* YOUR INSTRUCTIONS: Your answer is the lines below, exactly, from the one that contains "This screenshot has height=896, width=1345." through the one that contains "is (1568, 784).", both included.

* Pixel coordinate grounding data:
= = =

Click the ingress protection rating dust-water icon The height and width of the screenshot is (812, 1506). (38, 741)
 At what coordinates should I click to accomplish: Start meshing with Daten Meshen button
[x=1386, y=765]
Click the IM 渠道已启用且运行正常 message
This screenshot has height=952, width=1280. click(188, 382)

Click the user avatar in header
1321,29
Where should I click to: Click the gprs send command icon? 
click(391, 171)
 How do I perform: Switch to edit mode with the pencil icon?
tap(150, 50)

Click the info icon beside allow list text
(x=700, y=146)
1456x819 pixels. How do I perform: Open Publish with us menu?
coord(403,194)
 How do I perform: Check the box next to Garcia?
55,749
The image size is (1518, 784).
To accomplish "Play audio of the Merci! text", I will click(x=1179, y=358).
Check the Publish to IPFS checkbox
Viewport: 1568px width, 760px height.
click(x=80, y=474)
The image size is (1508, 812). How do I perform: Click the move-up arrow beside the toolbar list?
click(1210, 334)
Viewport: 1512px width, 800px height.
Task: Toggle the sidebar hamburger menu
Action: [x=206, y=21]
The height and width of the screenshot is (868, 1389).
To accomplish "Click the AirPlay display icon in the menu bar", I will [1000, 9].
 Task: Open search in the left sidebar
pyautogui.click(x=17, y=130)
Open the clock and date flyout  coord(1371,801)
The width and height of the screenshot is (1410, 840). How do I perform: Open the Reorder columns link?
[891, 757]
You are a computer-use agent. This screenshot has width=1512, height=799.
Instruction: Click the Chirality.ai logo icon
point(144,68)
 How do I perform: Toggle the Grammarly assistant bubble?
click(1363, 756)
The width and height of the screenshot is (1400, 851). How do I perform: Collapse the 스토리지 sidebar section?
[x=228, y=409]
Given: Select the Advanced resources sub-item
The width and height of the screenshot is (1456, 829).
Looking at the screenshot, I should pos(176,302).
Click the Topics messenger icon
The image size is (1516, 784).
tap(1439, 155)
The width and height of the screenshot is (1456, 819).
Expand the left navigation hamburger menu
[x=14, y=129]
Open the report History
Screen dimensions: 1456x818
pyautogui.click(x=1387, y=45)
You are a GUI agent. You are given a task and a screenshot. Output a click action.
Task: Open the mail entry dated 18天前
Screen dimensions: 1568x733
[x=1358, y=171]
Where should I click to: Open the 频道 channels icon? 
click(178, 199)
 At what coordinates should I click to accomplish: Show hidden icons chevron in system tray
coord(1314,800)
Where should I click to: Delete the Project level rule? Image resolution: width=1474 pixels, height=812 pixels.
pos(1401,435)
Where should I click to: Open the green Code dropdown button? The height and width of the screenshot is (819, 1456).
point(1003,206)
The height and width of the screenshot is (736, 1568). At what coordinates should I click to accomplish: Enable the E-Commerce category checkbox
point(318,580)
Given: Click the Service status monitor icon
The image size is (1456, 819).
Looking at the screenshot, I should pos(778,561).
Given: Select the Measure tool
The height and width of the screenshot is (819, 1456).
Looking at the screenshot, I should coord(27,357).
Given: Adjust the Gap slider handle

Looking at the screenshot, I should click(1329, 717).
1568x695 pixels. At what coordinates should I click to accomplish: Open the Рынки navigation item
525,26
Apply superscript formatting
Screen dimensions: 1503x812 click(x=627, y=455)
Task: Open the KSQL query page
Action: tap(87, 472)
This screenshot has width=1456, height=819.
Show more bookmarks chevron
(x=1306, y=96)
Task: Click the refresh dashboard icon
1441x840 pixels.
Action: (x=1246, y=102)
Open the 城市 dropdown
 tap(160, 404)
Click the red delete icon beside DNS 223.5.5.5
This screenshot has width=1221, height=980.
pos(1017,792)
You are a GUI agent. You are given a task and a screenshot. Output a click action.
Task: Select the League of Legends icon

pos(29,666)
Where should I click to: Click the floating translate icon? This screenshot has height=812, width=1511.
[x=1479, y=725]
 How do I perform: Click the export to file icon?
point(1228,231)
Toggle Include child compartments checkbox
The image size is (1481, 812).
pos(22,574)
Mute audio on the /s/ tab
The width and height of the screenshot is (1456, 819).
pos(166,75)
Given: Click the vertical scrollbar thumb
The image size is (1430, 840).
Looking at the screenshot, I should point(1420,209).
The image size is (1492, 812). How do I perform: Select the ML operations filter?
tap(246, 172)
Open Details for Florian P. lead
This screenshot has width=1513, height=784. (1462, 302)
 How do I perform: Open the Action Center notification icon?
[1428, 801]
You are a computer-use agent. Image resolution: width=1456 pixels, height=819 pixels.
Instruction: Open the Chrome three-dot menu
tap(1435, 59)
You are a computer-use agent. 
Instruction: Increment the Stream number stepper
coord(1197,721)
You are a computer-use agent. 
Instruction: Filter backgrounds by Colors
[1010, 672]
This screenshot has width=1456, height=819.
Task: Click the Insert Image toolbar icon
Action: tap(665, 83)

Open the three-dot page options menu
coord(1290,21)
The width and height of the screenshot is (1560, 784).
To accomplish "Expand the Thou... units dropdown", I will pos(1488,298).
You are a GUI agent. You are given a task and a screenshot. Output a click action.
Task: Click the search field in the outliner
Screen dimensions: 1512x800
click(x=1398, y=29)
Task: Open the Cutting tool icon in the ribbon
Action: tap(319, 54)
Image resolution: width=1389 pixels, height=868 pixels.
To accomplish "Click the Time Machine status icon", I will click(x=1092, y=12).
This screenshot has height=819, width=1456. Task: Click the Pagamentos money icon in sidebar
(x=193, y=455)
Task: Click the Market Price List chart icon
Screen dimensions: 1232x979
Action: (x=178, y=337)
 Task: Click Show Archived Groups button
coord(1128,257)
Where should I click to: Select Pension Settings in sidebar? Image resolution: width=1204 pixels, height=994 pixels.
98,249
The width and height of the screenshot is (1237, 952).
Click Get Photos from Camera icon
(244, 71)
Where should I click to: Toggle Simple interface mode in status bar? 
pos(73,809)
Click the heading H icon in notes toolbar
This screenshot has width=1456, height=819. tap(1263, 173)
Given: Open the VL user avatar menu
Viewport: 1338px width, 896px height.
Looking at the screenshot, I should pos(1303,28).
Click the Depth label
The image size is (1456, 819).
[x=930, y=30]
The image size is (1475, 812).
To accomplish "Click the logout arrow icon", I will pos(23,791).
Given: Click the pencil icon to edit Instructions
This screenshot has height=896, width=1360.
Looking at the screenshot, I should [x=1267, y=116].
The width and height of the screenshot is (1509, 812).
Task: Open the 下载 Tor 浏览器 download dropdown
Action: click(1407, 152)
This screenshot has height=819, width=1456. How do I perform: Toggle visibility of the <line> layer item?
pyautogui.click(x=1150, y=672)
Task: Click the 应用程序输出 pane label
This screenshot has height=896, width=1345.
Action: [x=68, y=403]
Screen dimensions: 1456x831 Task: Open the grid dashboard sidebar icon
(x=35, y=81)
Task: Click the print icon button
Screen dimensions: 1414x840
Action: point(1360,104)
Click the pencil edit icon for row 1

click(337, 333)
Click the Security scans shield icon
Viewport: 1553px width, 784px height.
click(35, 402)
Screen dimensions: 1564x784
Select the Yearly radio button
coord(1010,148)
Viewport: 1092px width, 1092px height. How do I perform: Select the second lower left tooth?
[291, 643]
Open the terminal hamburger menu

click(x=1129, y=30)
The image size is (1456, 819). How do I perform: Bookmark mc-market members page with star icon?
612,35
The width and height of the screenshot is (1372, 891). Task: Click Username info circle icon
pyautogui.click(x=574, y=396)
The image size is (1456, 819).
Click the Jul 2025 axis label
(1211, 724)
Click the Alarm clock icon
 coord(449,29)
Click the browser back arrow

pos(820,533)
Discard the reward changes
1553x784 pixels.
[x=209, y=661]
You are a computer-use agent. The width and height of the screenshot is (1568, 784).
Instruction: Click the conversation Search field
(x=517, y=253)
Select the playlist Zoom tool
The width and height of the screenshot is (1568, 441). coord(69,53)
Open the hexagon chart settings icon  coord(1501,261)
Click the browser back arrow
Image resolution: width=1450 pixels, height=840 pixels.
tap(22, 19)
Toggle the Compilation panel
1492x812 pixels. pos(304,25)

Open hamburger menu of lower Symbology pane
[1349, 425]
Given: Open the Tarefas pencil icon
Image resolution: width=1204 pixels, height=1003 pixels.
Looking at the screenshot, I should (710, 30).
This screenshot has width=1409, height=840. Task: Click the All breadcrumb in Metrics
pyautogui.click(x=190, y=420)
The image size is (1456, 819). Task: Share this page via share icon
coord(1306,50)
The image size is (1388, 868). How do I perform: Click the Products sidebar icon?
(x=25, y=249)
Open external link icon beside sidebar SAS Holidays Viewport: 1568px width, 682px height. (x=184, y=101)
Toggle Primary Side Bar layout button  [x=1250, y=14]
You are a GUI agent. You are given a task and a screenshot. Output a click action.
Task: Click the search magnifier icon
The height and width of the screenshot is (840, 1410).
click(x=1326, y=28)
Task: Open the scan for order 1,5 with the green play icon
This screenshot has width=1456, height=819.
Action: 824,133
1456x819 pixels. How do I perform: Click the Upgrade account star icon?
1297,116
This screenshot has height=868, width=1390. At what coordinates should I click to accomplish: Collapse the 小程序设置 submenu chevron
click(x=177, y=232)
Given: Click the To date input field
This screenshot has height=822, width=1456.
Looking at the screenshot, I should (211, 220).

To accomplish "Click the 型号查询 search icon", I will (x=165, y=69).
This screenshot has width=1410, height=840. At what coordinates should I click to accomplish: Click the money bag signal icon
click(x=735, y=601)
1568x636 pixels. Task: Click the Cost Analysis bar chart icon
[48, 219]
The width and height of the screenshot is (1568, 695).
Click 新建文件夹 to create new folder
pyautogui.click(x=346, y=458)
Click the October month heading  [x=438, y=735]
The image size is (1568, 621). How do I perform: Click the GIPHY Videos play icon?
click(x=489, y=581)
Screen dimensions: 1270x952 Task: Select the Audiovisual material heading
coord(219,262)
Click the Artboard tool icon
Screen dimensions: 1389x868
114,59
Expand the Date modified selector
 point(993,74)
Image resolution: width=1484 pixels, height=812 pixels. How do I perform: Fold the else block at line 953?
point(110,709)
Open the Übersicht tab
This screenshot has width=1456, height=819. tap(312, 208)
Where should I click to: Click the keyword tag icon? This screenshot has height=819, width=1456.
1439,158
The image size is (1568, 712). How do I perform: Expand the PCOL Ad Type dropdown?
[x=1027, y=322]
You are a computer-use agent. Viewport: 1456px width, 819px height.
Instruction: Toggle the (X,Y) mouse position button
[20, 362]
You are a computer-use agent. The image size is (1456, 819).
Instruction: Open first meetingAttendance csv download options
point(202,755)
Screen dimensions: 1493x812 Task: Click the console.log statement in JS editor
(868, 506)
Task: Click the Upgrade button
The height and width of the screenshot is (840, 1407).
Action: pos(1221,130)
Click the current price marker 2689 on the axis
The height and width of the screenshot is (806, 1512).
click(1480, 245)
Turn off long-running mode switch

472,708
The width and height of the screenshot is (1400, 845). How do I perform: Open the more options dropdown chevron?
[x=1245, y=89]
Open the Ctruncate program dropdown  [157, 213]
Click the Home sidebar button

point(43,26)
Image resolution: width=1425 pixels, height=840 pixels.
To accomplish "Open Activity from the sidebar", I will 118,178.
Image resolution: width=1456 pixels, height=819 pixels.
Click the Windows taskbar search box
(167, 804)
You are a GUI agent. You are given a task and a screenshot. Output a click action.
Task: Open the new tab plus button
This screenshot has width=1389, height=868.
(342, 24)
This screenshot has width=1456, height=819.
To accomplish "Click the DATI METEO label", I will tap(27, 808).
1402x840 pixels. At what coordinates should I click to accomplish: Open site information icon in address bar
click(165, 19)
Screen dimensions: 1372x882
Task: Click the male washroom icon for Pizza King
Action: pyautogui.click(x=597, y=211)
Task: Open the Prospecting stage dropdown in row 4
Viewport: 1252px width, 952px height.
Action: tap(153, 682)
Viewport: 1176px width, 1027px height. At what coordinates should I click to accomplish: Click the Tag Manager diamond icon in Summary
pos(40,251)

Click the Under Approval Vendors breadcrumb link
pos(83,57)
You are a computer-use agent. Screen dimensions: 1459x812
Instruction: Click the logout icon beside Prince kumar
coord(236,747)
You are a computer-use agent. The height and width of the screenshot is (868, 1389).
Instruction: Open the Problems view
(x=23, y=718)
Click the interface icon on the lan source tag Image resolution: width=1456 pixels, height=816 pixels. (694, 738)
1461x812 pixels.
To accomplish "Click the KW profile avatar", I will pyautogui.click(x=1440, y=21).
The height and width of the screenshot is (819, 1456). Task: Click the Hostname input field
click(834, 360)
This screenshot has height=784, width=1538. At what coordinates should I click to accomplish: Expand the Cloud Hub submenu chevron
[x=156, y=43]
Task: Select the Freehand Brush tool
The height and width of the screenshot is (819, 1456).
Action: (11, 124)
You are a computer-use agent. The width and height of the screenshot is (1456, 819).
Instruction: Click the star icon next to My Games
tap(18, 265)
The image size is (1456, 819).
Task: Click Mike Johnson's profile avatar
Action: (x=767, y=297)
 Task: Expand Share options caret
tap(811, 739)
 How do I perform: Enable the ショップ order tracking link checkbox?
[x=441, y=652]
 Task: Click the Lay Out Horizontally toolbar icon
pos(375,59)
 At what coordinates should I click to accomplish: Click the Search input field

= = =

* WRITTEN RESPONSE:
This screenshot has height=896, width=1345.
Action: [x=68, y=403]
Screen dimensions: 1456x831 Task: Open the grid dashboard sidebar icon
(x=35, y=81)
Task: Click the print icon button
Screen dimensions: 1414x840
Action: point(1360,104)
Click the pencil edit icon for row 1

click(337, 333)
Click the Security scans shield icon
Viewport: 1553px width, 784px height.
click(35, 402)
Screen dimensions: 1564x784
Select the Yearly radio button
coord(1010,148)
Viewport: 1092px width, 1092px height. How do I perform: Select the second lower left tooth?
[291, 643]
Open the terminal hamburger menu

click(x=1129, y=30)
The image size is (1456, 819). How do I perform: Bookmark mc-market members page with star icon?
612,35
The width and height of the screenshot is (1372, 891). Task: Click Username info circle icon
pyautogui.click(x=574, y=396)
The image size is (1456, 819).
Click the Jul 2025 axis label
(1211, 724)
Click the Alarm clock icon
 coord(449,29)
Click the browser back arrow

pos(820,533)
Discard the reward changes
1553x784 pixels.
[x=209, y=661]
You are a computer-use agent. The width and height of the screenshot is (1568, 784).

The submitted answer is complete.